▸ **WHAT YOU SHOULD DO**
Only the lines from the one containing "This screenshot has width=943, height=542." through the end of the listing are to be repeated, exactly and without pictures.

▸ **MATERIAL FOR THIS EXERCISE**
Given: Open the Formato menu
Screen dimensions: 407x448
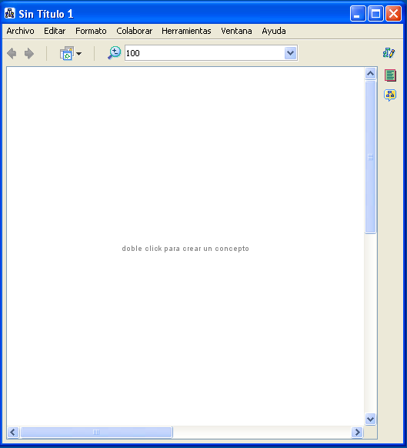Looking at the screenshot, I should coord(91,31).
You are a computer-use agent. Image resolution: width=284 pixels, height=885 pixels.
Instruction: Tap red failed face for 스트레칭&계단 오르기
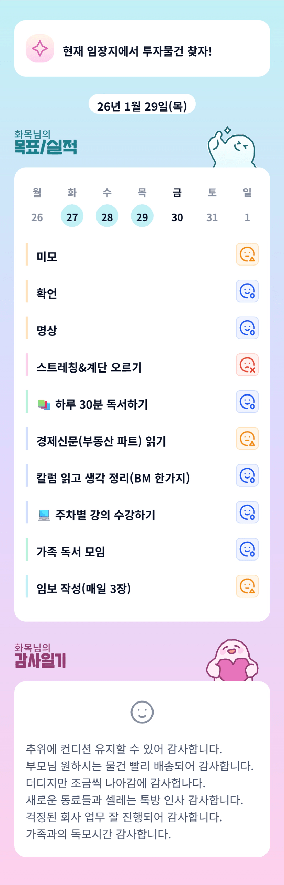[247, 365]
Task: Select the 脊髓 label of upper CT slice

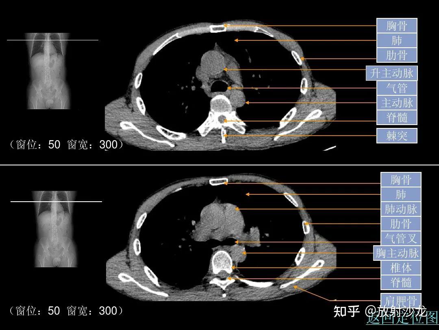Action: 397,118
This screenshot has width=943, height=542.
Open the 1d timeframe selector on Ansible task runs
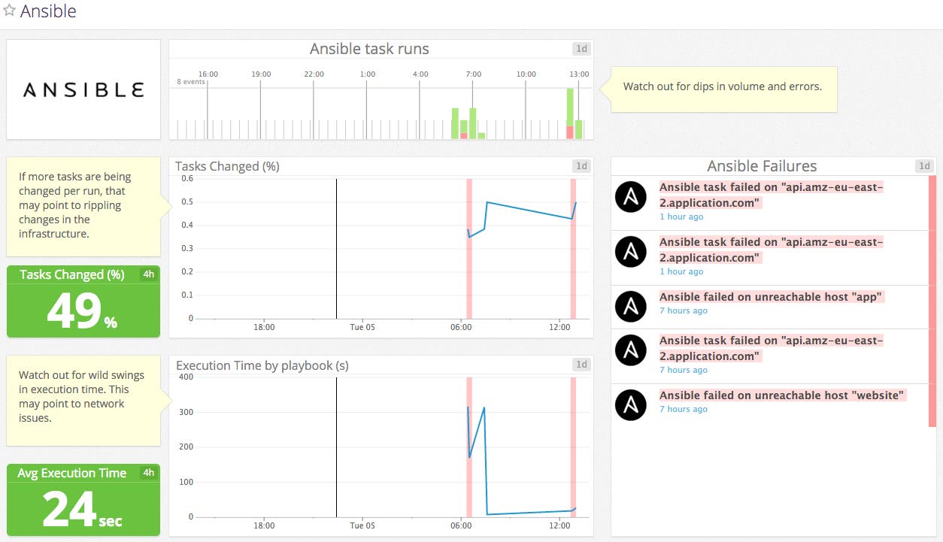(x=580, y=48)
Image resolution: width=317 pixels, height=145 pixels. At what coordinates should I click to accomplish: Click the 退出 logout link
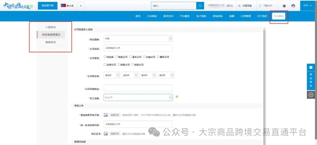[x=230, y=6]
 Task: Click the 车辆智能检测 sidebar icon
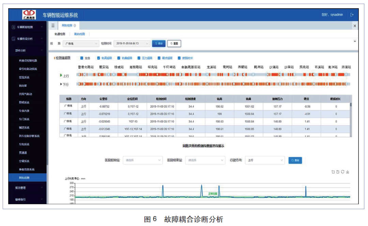click(14, 27)
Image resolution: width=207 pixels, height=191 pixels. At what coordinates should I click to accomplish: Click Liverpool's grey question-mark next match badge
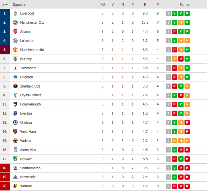[x=169, y=13]
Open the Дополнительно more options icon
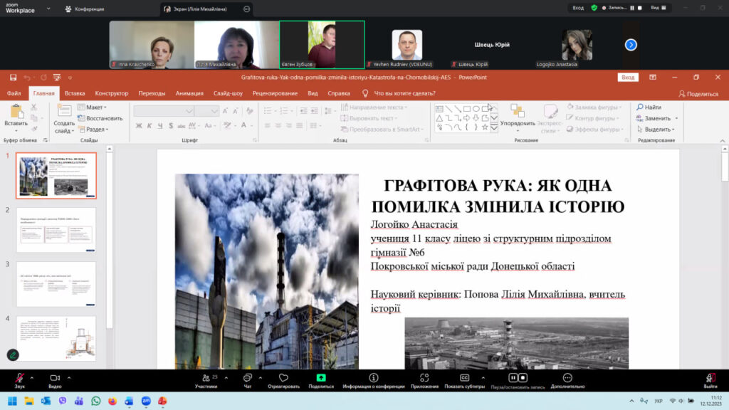The height and width of the screenshot is (410, 729). click(567, 378)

▸ **RESULT**
This screenshot has width=943, height=542.
Open the 1d timeframe selector on Ansible task runs
(x=580, y=48)
Image resolution: width=317 pixels, height=145 pixels. At what coordinates should I click to accomplish: Click the 退出 logout link
[x=230, y=6]
 Task: Click the 车辆智能检测 sidebar icon
click(14, 27)
Image resolution: width=207 pixels, height=191 pixels. At what coordinates should I click to accomplish: Click Liverpool's grey question-mark next match badge
[x=169, y=13]
Open the Дополнительно more options icon
The height and width of the screenshot is (410, 729). click(567, 378)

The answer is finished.